** YOUR OBJECTIVE **
I would like every line of the records below that contains the word "December" copied.

· · · ·

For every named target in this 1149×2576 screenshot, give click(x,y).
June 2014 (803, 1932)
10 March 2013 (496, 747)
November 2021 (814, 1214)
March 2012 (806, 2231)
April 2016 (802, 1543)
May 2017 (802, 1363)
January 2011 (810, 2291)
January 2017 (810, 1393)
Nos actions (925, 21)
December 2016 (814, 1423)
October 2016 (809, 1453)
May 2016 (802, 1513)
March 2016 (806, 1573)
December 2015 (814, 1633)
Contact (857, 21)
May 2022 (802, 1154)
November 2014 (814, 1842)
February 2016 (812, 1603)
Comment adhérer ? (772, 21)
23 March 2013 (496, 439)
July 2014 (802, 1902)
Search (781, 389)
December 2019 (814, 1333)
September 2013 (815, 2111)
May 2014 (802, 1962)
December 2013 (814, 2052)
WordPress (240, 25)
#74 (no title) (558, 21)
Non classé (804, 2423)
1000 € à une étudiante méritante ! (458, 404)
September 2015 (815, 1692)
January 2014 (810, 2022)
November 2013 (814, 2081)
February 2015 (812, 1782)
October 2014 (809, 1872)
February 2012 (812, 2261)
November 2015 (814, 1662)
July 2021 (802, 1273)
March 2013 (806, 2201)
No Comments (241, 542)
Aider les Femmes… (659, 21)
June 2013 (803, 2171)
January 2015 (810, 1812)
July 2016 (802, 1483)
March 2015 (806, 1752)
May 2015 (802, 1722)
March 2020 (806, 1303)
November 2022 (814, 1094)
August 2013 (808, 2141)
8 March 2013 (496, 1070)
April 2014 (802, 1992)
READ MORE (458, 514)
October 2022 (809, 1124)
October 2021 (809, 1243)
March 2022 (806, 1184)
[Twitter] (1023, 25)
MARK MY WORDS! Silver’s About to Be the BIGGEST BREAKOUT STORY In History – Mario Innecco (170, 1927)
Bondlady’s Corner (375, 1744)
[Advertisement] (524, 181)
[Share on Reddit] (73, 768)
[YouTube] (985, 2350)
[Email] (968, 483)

· · · ·

** ANSWER **
December 2016 (814, 1423)
December 2015 (814, 1633)
December 2019 (814, 1333)
December 2013 (814, 2052)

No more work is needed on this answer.